En febrero de 1972, el gran caricaturista mexicano Rius dedicó una edición de su revista Los  Agachados a Bolivia.

/ 23 de agosto de 2017 / 04:14

En febrero de 1972, el gran caricaturista mexicano Eduardo del Río García, mejor conocido como Rius, fallecido hace poco, dedicó una edición de su revista semanal Los Agachados a Bolivia, con motivo del golpe fascista de Banzer contra el gobierno de Juan José Torres, registrado en agosto del año anterior.

Esa publicación fue hecha por el dibujante Clovis Díaz y yo, que puse los textos, a invitación del propio Rius, quien nos visitó en enero de 1972 en el hotel Edison del DF, donde estábamos alojados 46 asilados políticos.

Clovis era un cartonista de revistas y diarios en La Paz y yo cargaba famita de humorista por mis escritos periodísticos y por un programa radial de sátira política, Olla de Grillos (1966-1971), de oposición al dictador Barrientos. Ambos trabajamos el ensayo gráfico y fuimos a mostrárselo a Rius en Cuernavaca, donde residía.

Aquella publicación de Los Agachados, “hecha al alimón por Coco Manto y Clovis Díaz”, como se escribió en la lista de créditos, traía una tapa impactante: un título “Bolivia” y en el gráfico un monigote militar cabalgando (¡arre, arre!) sobre el principal monolito de Tiwanaku. El genial Rius le puso un toque de dramatismo a ese cuadro al dibujar dos lagrimones chorreando por la cara del inmemorial monumento pétreo.

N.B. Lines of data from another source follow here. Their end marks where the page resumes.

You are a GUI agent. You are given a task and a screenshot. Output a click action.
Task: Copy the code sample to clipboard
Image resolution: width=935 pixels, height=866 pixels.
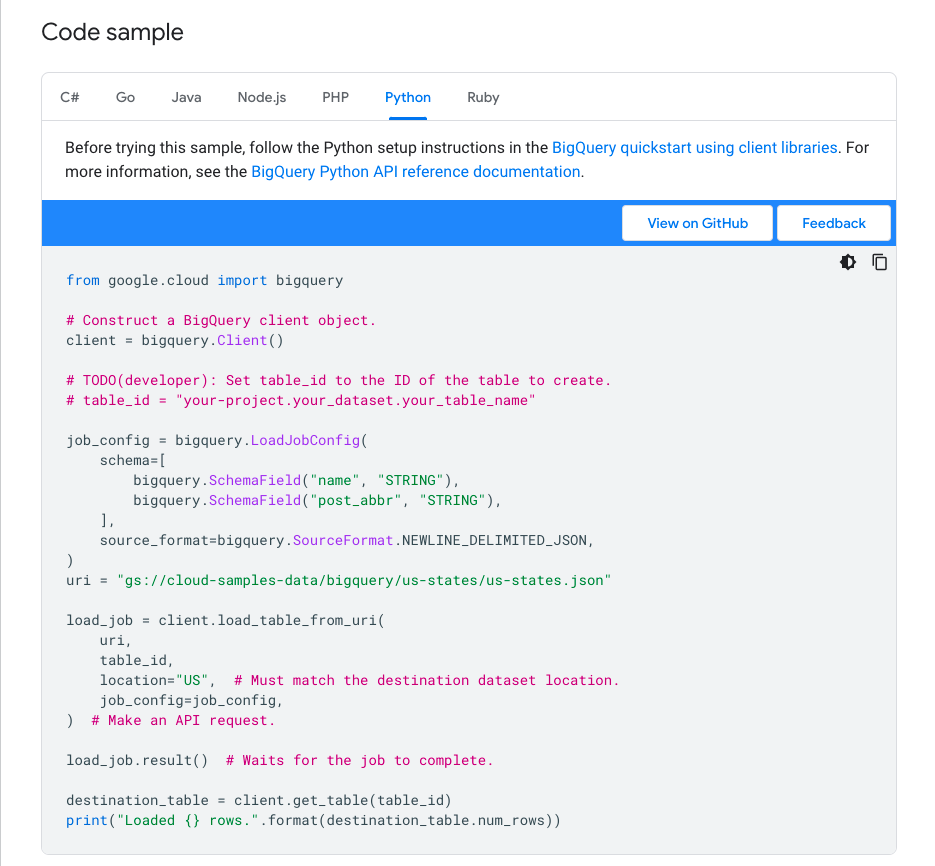[880, 262]
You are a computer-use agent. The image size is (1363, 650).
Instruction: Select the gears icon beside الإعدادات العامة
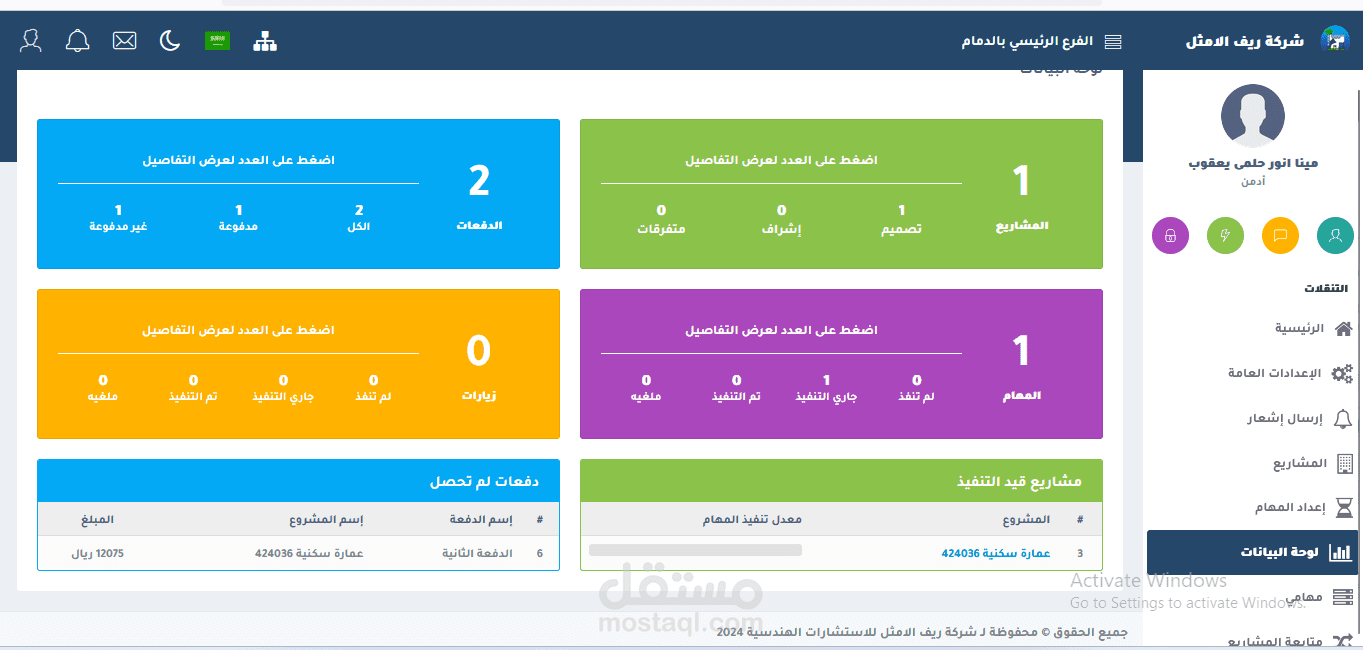coord(1340,372)
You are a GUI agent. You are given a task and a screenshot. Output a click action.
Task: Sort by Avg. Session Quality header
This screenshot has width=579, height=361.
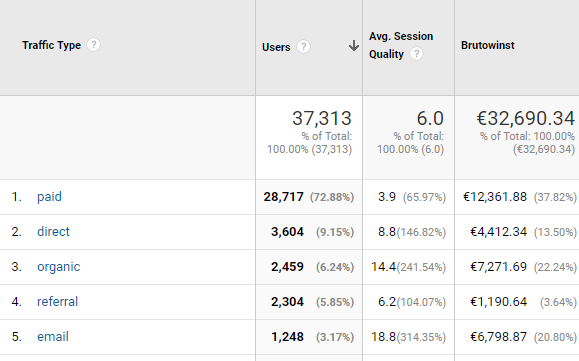tap(401, 45)
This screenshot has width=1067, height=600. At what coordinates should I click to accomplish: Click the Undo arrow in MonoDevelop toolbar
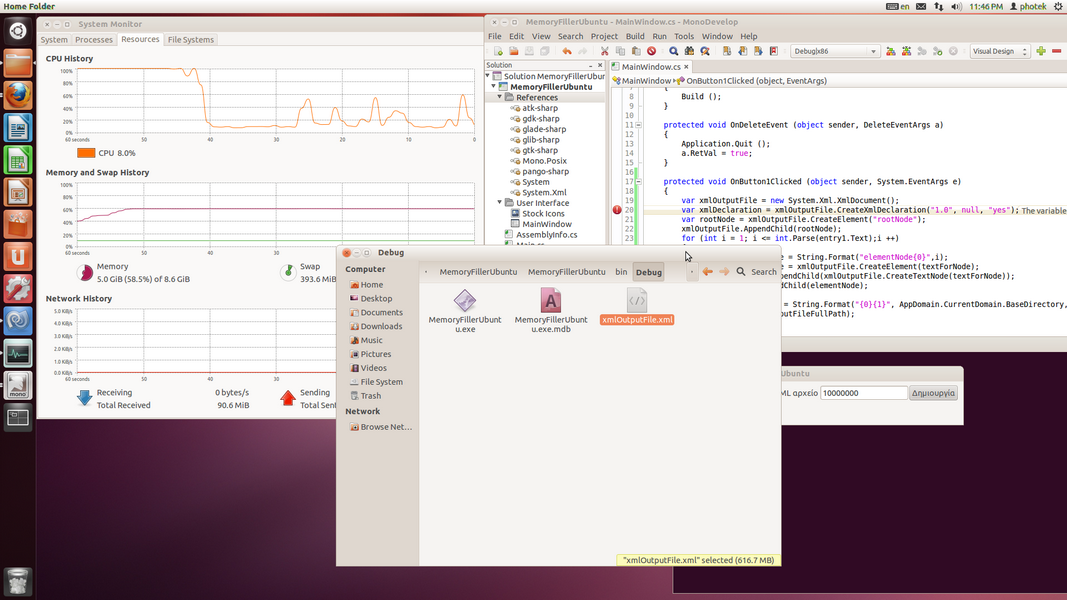point(567,51)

En las 36 páginas interiores nuestra historia coloreada con textos de amargo humor, sarcasmo mal disimulado de dos sobrevivientes del golpe aplicado al Jotajota Torres hace, con antier, 46 años, por gorilas, movimientistas, falangistas y paramilitares argentinos, brasileños y marines excombatientes de Vietnam llegados al país como turistas. Pobre Torres, de veras, también ferozmente atacado por la Asamblea Popular que manipulaban los trotskistas con el Filipo Escóbar a la cabeza.

Aquella edición de Los Agachados, con un tiraje de 250.000 ejemplares, se vendió en dos días. Después, yo me fui al Perú y allí laboré hasta 1977 en el diario Expreso. Retorné a Bolivia con la amnistía de 1978, pero el golpe delincuencial de García Meza me hizo volver a México. En noviembre de 1981 entré al diario Excélsior, donde estuve hasta el 2005. En ese cuarto de siglo me topé con Rius en encuentros intrascendentes rubricados por su típico “ainos” (ahí nos vemos) y chau.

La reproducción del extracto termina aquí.